Serían castellanos de pura cepa, a juzgar por el limpio acento y la dicción castiza de sus palabras. Bien es verdad que para soltar las lenguas y lubrificar las gargantas, menudeaban las libaciones del Priorato de la tierra.
Esto daba animación al comedor, amén de las frecuentes entradas y salidas de ordenanzas, cabos y sargentos, que venían a dar el parte al capitán del escuadrón.
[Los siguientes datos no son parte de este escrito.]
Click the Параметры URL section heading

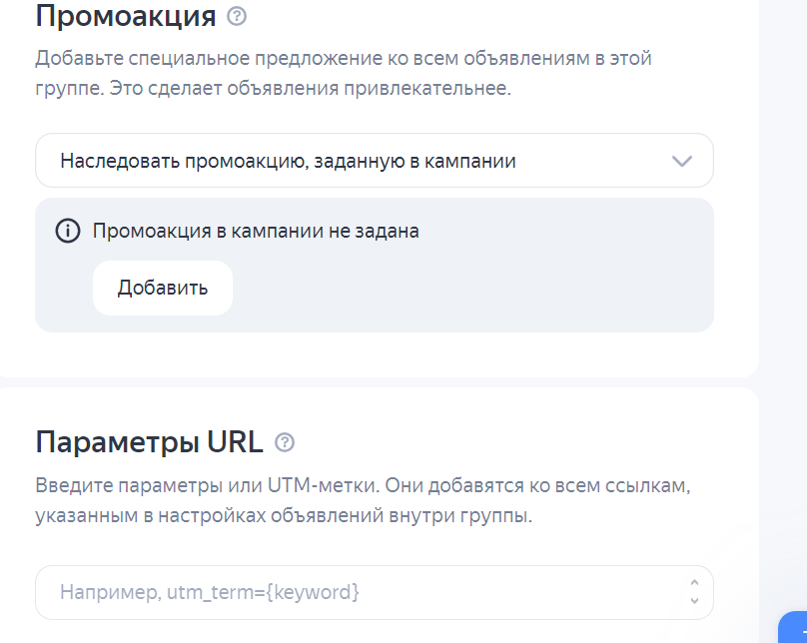pyautogui.click(x=150, y=441)
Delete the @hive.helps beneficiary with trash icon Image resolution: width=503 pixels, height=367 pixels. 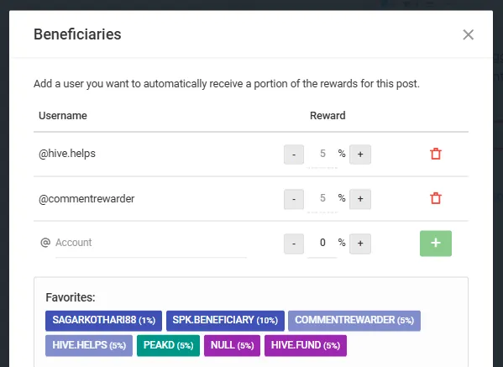coord(436,154)
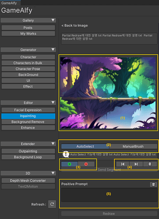
Task: Switch to ManualBrush mode
Action: click(x=133, y=146)
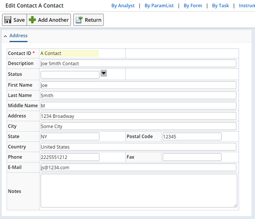
Task: Click the Save floppy disk icon
Action: click(8, 20)
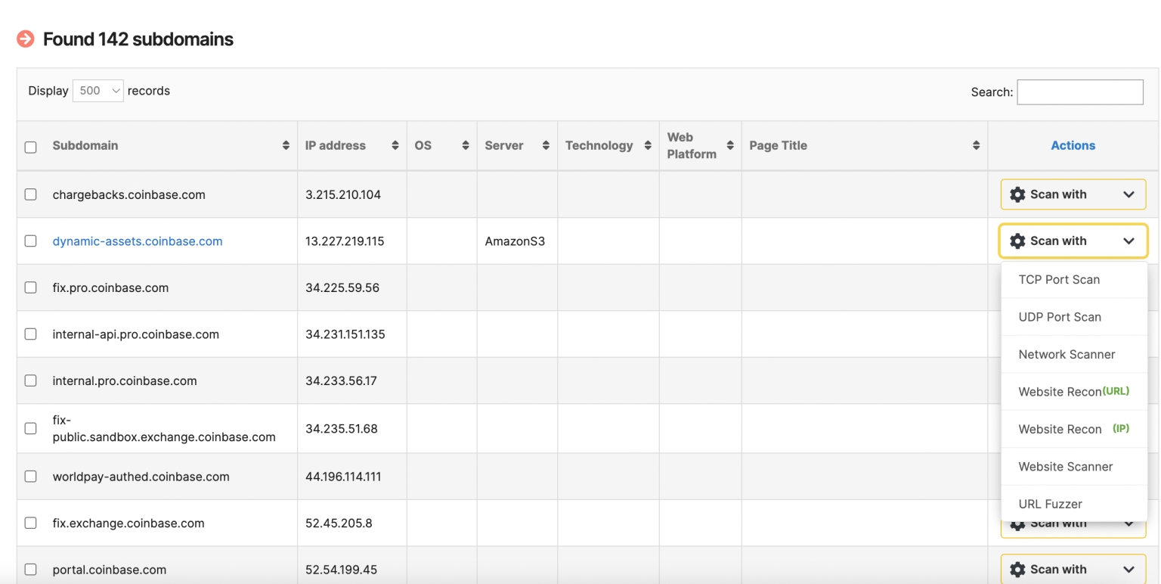Click inside the Search field
The image size is (1161, 584).
(x=1079, y=92)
Como el tema de Constantí estaba ya agotado, di un vuelco a la conversación con Carrillo y le espeté esta exclamación, a ver lo que decía:
—¡Qué bien me suena el habla castellana después de tantos días de oír hablar catalán!
—¿No le gusta a usted nuestra lengua? —repuso él.
—No me disgusta; pero me parece mejor el castellano.
—En cambio a nuestra patrona le parecerá mejor el catalán. Eso es a lo que uno está acostumbrado.
—Y usted ¿qué dice, señor Carrillo? Sea usted imparcial, porque le advierto que soy de la manga ancha. Habla con un madrileño criado en Barcelona, y, por consiguiente, un tantico aficionado a la región.
—Pues digo que, sin negar la majestad, abundancia y sonoridad de la lengua castellana, la lemosina, provenzal o catalana —que con los tres nombres se conoce— no cede a ella en abundancia y lozanía. Díganlo, si no, Mireya, de Mistral, y La Altántida, de Verdaguer, clásicos modelos del provenzal y del catalán de nuestros días, aunque con la natural diferencia de los diptongos, de la ortografía y de las conjugaciones. ¿Las ha leído usted?
—Las he leído y admirado.
—Pues tienen mucho parecido con las Cantigas del Rey Sabio, en las que por cierto se observan muchas analogías con el catalán en palabras y hasta en frases.
—Norabuena todo esto; pero buena diferencia va del lenguaje literario al corriente, al que se habla. Lo que más disuena al oído de un hijo de Castilla es la pronunciación catalana.
—Hay dos grandes divisiones por lo que hace a las diferencias locales de pronunciación en Cataluña. En esta parte del Priorato, como en Valencia y Lérida, se pronuncia el catalán con más limpieza y, en general, como se escribe. Más allá del Priorato, en Barcelona y Gerona, las vocales son menos limpias y aun se sustituye la acentuación de las sílabas. Pero estas son nimiedades, porque lo mismo pasa en las provincias de habla castellana.
—Aun así, soy de sentir que en estas provincias a que usted se refiere, sobre todo en las meridionales, por la mayor delicadeza, volubilidad y calor de la fantasía de sus moradores, el idioma castellano ha adquirido mayor grandeza y adelantamiento, incomparable fuerza y viveza.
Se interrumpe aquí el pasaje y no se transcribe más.